Scoping a Path for Community Forestry in Myanmar

Ronnakorn Triraganon found an enthusiastic response from a cross-section of stakeholders at a two day roundtable meeting in Naypyidaw. 

One of the local leaders who wanted to have community forests directly serve their village's needs.

One of the local leaders who wanted to have community forests directly serve their village’s needs.

A key challenge facing Myanmar as it opens up to outside development aid and trade is the careful management of its abundant natural resources and forests. It has the opportunity to put some sound environmental and community forestry policies in place, before the negative impacts of unplanned growth lead to irreversible losses. Building the country’s capacity to manage its forests equitably while protecting them and using them as a sustainable natural resource is a big task, but one which begins with small steps. RECOFTC – The Center for People and Forests has been operating in Myanmar to support community forestry development since 2011.

On 13 – 14 August 2012, the Planning and Statistics Department and the Forest Department under the Ministry of Environmental Conservation and Forestry of Myanmar together with RECOFTC, jointly organized the First National Community Forestry Roundtable Meeting with key actors in community forestry. Supported by the Royal Norwegian Government through the Norwegian Embassy in Thailand, the aim of this meeting was to identify, consolidate and prioritize recommendations made in previous Community Forestry events so government agencies and civil society could explore potential opportunities for its development.

Though only a few tree species can grow in dry zone area, local ones have been protected for village use.

Though only a few tree species can grow in dry zone area, local ones have been protected for village use.

Altogether there were 39 like-minded people from the Planning and Statistics Department, Forest Department, Dry Zone Greening Department, University of Forestry, and representatives from civil society who wanted to make community forestry in Myanmar more progressive. At the roundtable meeting, participants gave priority to six main interventions that could support community forestry development. They include the development of a community forestry law, establishment of a community forestry government unit, a capacity building and research program for government and non-government personnel, establishment of a national working group, and a neutral platform for practitioners. Brief ideas and plans for making each intervention viable were discussed. Participants from both government and civil society were happy to share their commitments and contributions to support these interventions. They appreciated the roundtable as a good start for bringing practitioners from government, academic institutes, and civil society together, and supported the idea of holding such meetings regularly.

RECOFTC gained great support from the Ministery of Environmental Conservation and Forestry

RECOFTC gained great support from the Ministry of Environmental Conservation and Forestry.

In a follow up, the Forest Department of the Forest Research Institute together with RECOFTC, conducted a Community Forestry Action Research Formulation Meeting for research teams from different line agencies and representatives from civil society. The event was supported by the Swiss Agency for Development and Cooperation (SDC) through the ASEAN-Swiss Partnership on Social Forestry and Climate Change (ASFCC). The meeting was set against a backdrop of efforts by the Government to promote community participation in forest management, however it requires some research to overcome barriers to improving community forestry in the country, as well as embracing the opportunities available.
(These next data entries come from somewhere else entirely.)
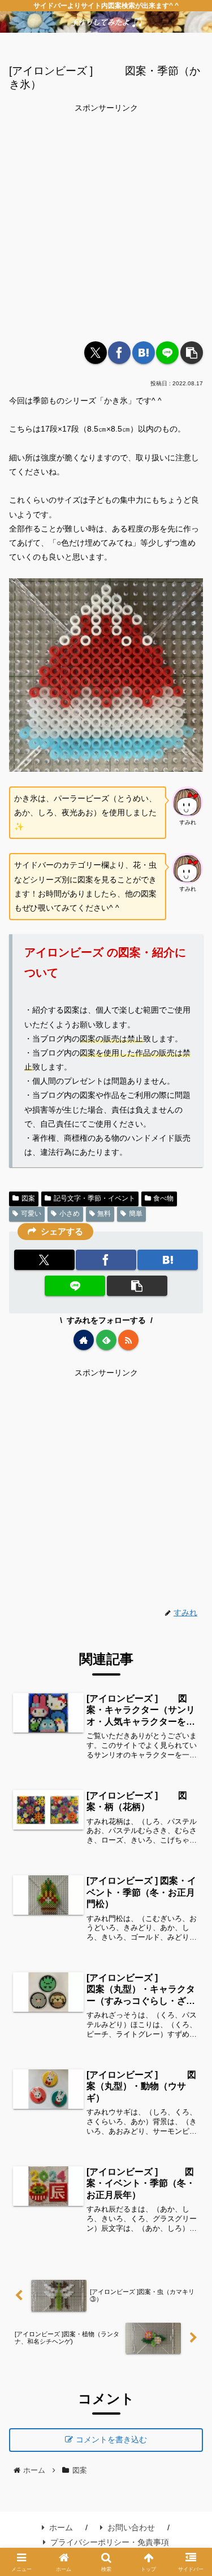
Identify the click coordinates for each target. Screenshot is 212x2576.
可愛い (31, 1213)
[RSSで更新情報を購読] (128, 1340)
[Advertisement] (106, 221)
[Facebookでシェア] (119, 352)
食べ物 (163, 1198)
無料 (104, 1213)
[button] (191, 352)
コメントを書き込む (111, 2439)
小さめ (69, 1213)
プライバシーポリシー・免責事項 (109, 2542)
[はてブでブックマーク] (143, 352)
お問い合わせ (131, 2527)
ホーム (61, 2527)
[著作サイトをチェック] (83, 1340)
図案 (28, 1198)
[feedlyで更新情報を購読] (106, 1340)
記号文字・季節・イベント (94, 1198)
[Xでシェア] (95, 352)
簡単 (135, 1213)
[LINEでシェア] (167, 352)
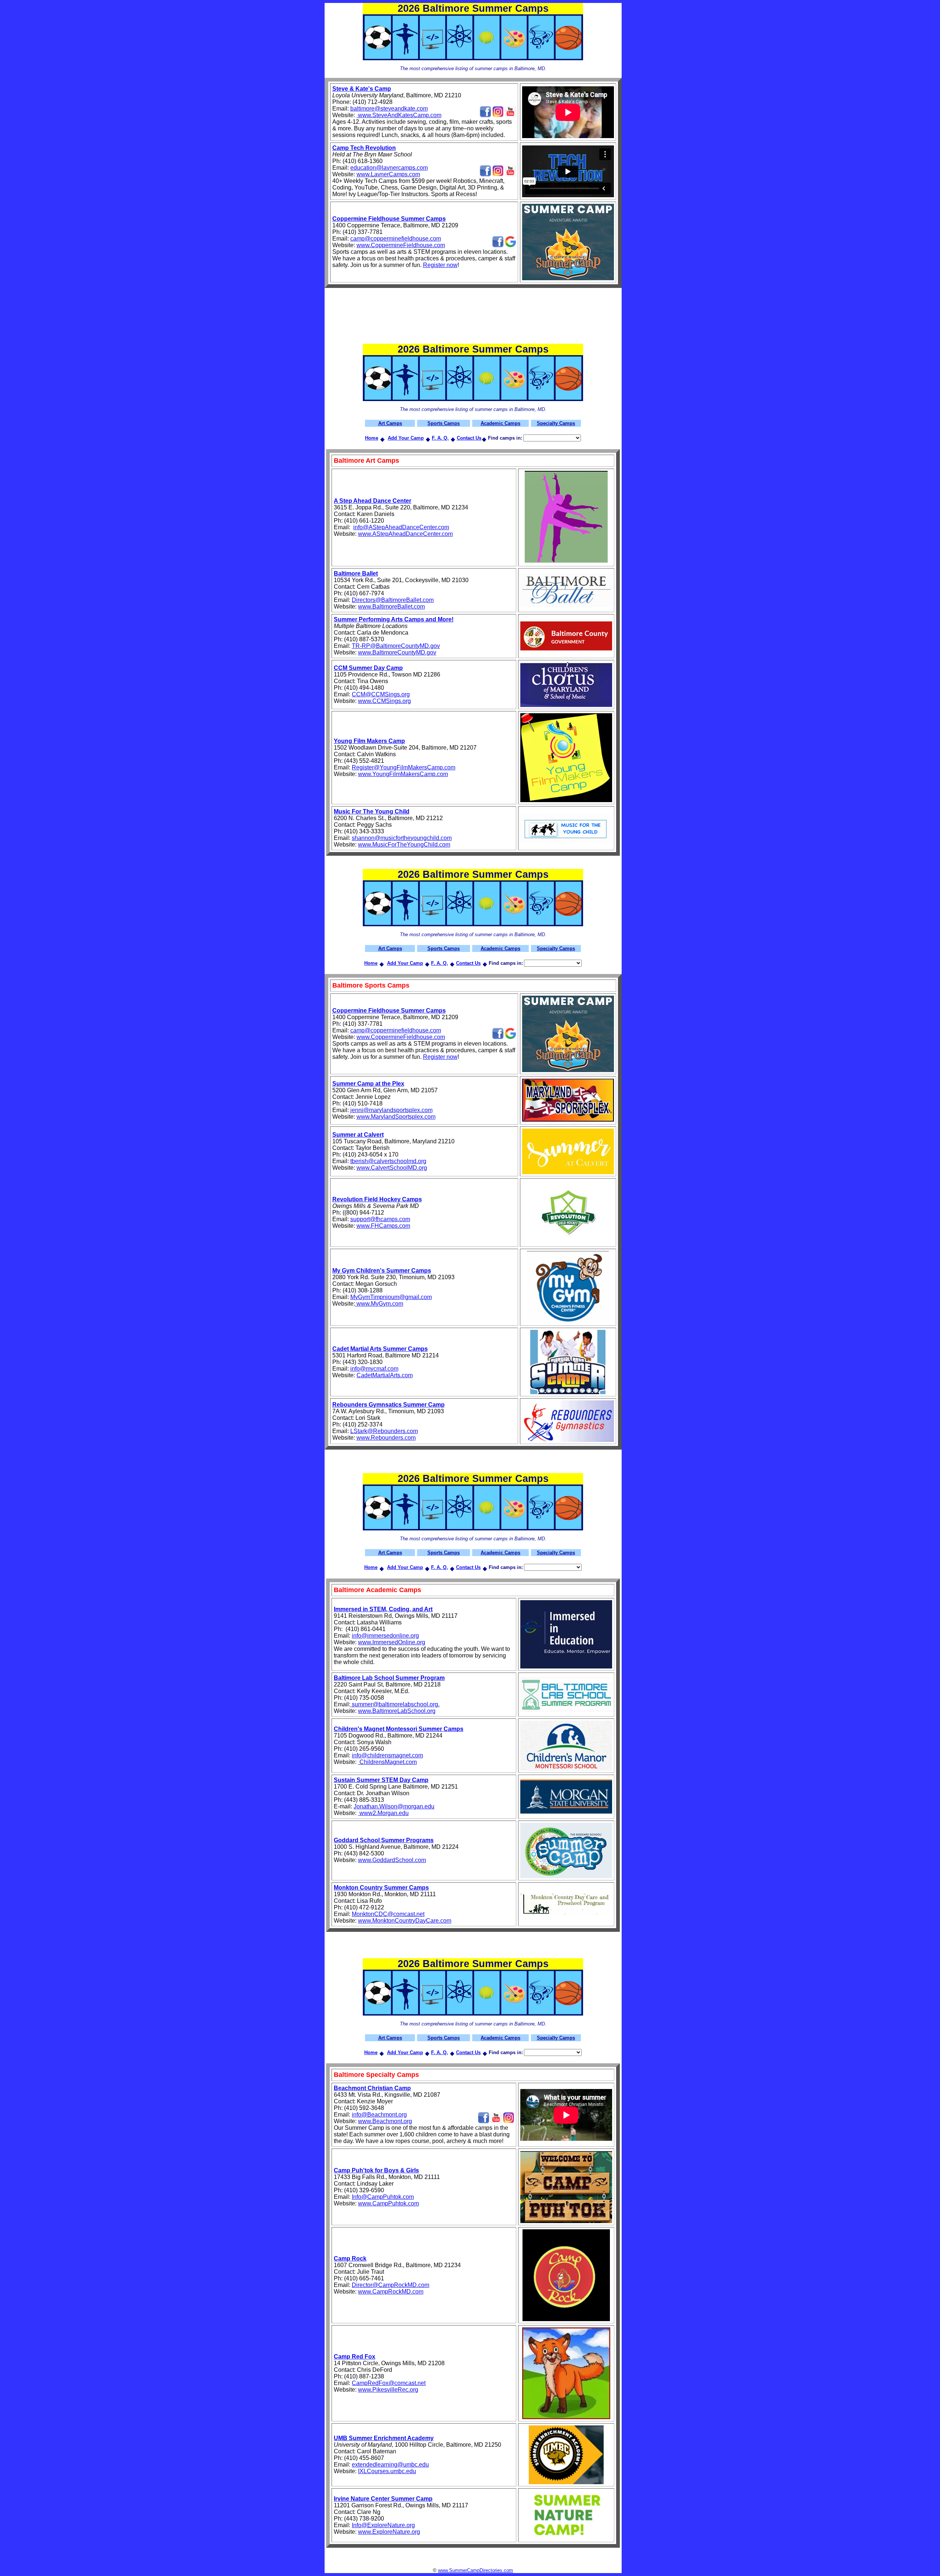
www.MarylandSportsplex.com (396, 1117)
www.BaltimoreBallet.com (391, 606)
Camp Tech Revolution (364, 148)
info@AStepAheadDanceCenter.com (401, 527)
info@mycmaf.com (374, 1368)
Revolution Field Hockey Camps (377, 1199)
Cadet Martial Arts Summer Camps (380, 1349)
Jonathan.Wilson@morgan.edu (394, 1806)
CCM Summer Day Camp (368, 668)
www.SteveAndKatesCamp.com (399, 115)
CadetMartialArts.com (385, 1375)
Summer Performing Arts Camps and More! (393, 619)
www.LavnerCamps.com (388, 174)
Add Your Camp (406, 438)
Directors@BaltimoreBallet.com (393, 600)
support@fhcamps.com (380, 1219)
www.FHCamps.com (383, 1226)
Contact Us (469, 438)
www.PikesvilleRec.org (388, 2389)
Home (371, 438)
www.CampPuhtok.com (388, 2203)
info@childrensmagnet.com (387, 1755)
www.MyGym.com (380, 1303)
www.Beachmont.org (385, 2121)
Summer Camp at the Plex (368, 1083)
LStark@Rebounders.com (384, 1431)
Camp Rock (350, 2258)
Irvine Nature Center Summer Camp (383, 2499)
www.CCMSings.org (384, 701)
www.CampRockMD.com (390, 2291)
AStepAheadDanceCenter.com (412, 534)
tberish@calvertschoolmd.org (388, 1161)
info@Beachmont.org (379, 2114)
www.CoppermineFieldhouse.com (401, 245)
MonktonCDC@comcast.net (388, 1914)
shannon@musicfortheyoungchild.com (402, 838)
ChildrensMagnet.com (387, 1762)
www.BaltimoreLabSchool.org (396, 1711)
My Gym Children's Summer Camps (381, 1270)
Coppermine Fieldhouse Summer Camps (389, 219)
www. (365, 534)
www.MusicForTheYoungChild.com (404, 844)
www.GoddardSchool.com (392, 1860)
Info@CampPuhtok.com (383, 2197)
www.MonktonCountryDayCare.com (404, 1920)
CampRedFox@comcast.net (389, 2383)
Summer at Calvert (358, 1135)
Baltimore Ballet (356, 573)
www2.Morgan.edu (383, 1813)
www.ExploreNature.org (389, 2532)
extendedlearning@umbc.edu (390, 2464)
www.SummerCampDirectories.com (475, 2570)
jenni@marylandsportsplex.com (391, 1110)
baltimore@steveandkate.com (389, 108)
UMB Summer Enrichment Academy (384, 2438)
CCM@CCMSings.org (381, 694)
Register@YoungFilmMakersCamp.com (403, 767)
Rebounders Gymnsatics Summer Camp (388, 1404)
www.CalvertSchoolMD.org (392, 1168)
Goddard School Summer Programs (384, 1840)
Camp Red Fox (354, 2356)
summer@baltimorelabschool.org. (395, 1704)
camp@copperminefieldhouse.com (395, 238)
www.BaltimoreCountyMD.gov (397, 652)
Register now (440, 265)
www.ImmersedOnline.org (391, 1642)
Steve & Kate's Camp (361, 89)
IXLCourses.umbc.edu (387, 2471)
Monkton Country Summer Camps (381, 1887)
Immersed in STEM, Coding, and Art (383, 1609)
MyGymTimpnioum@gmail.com (391, 1297)
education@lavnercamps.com (389, 168)
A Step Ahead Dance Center (372, 501)
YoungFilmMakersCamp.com (410, 774)
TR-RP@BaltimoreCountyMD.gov (396, 646)
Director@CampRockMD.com (390, 2285)
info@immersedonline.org (385, 1635)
The meeting aimed to help participants understand the fundamentals of action research and how participatory action research fits with community forestry; create a framework for developing a Participatory Action Research (PAR) project or undertakings related to community forestry, and finally to design an action research plan to address key issues in forest management and community forestry.

There were 30 participants from the Planning and Statistics Department, Forest Department, Dry Zone Greening Department, University of Forestry and representatives from NGOs gathered together in the Nyaung Oo Township Dry Zone Greening Office, Mandalay Division. Participants had an opportunity to use basic tools to formulate the research framework and try it out in real community forestry settings. At the end of the meeting, participants identified key research topics and developed analytical frameworks within which they will need to conduct participatory action research in the next 12 months.

This action research will be conducted by the Forest Research Institute with partners such as they University of Forestry under funding through the ASEAN-Swiss Partnership on Social Forestry and Climate Change. The research topics included:

  1. How existing land tenure and rights affect the development of CF in Myanmar.
  2. Socio-economic potential of community forestry (including non-certified community forests) in Myanmar.
  3. Review of the processes for community forestry establishment (i.e. communities getting certificates for their forests).
People in Nyaung Gyi Village use palm leaves as a fuel source.

People in Nyaung Gyi Village use palm leaves as a fuel source.

At the meeting, participants agreed that there is a big need to improve the research capacity for community forestry development. Most are familiar with Scientific Forestry Technical research, but less so with social and participatory action research. RECOFTC will provide more technical and coaching support to the research team as they conduct their PAR for CF in the next 12 months.